# Blackfin Tuna @ 'The Edge' ???



## REEL STAMAS (Jan 27, 2008)

Ok, guys... I've caught the occasional BlFT trolling for Kings or Wahoo, but never really targeted them. I've heard that the BlFT bite @ 'The Edge' off the FL. Panhandle (I live in Panama City Beach) is really good in the fall. Can you guys that target BlFT help me by telling me the best time(s) of year, the best water T*(s) & depth(s) & the best techniques for success w/ BlFT ??? Thanks again...:thumbsup:


----------



## Deeplines (Sep 28, 2007)

Use the search button. I would help you but I'm using my phone to type this, it just takes to long.
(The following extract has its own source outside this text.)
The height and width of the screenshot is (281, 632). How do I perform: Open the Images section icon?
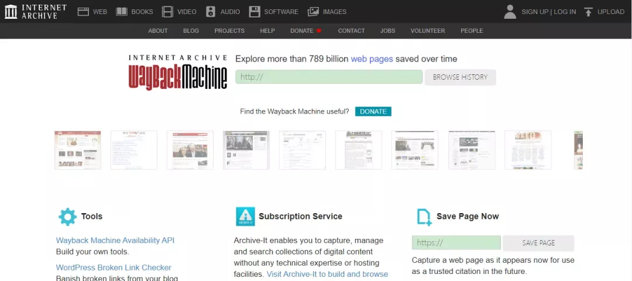tap(314, 12)
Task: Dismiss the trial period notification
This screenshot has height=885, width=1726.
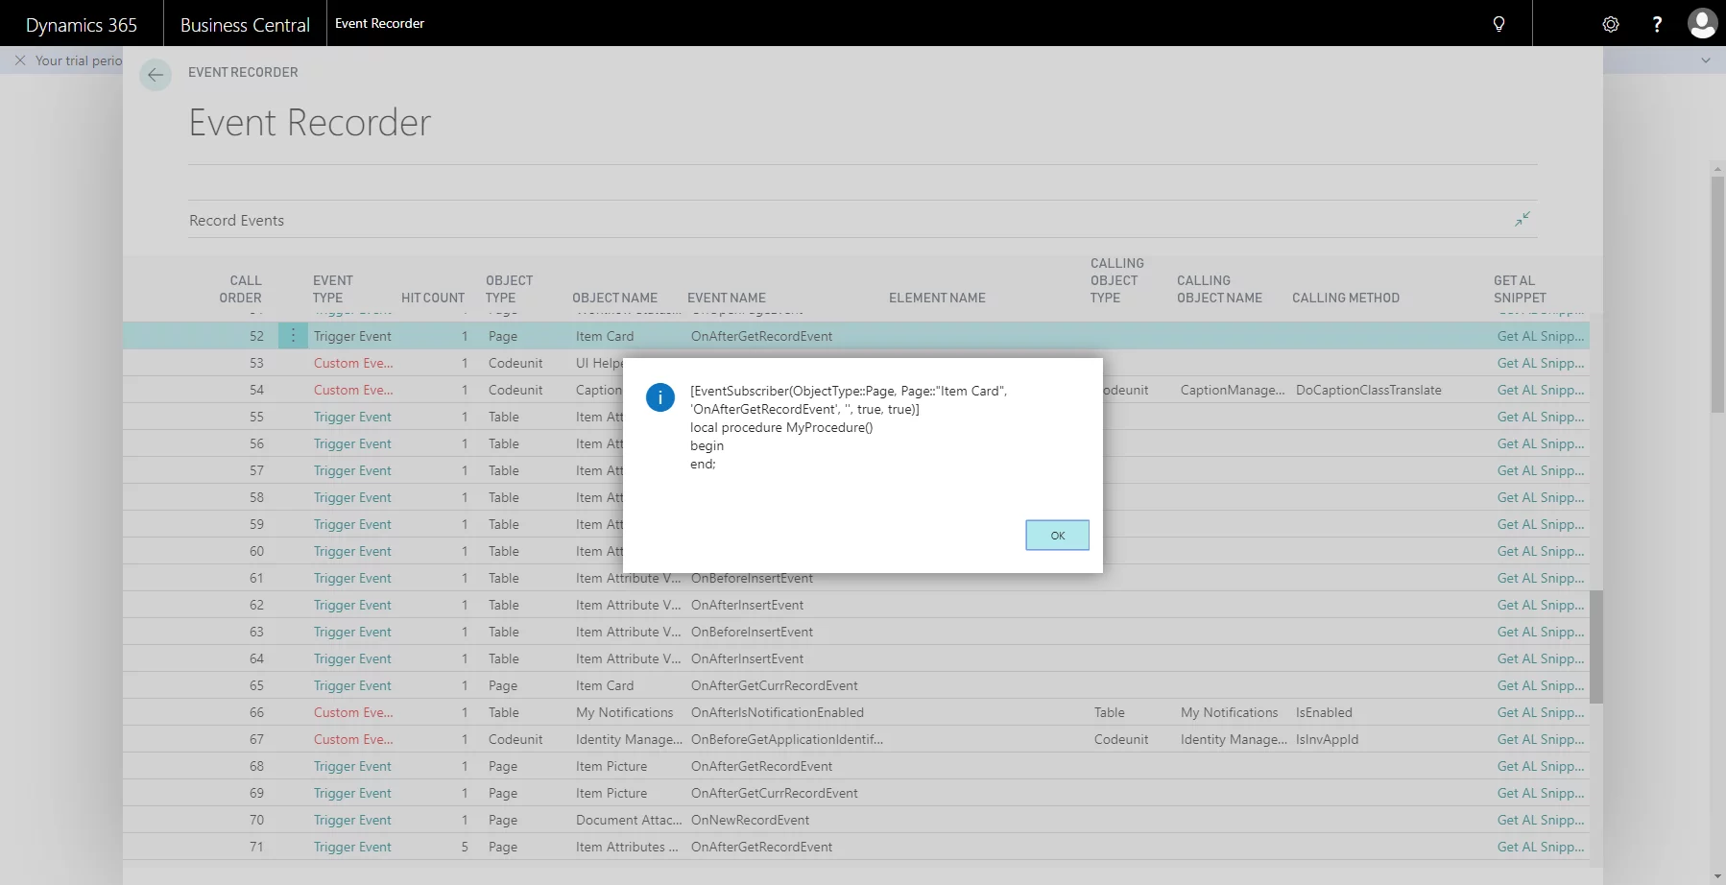Action: tap(20, 60)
Short answers.... Now , chunk and chum, freelines hope the waves and wind is not out of south.


----------



## younghooker (Oct 7, 2007)

on the 29 fathom edge... ledges near the Alaska ( 2935.90 x 8614.10 ) out of PC.. wahoo also... chunk chum they'll be mixed in with bonitos.. troll cedar plugs.. small ilanders, tuna tango @ Half Hitch.. they love pinfish.. flouro leaders.. find a shrimp boat... good in fall.. spring too.. we' caught 'em off Navarre.. cobia fishing pulling a small spoon for Spanish.. bleed 'em for best eating


----------



## lastcast (Oct 12, 2007)

Can't say we've targeted them but, I caught one last week at the edge running under the 4 to 5 pound Bonito's.


----------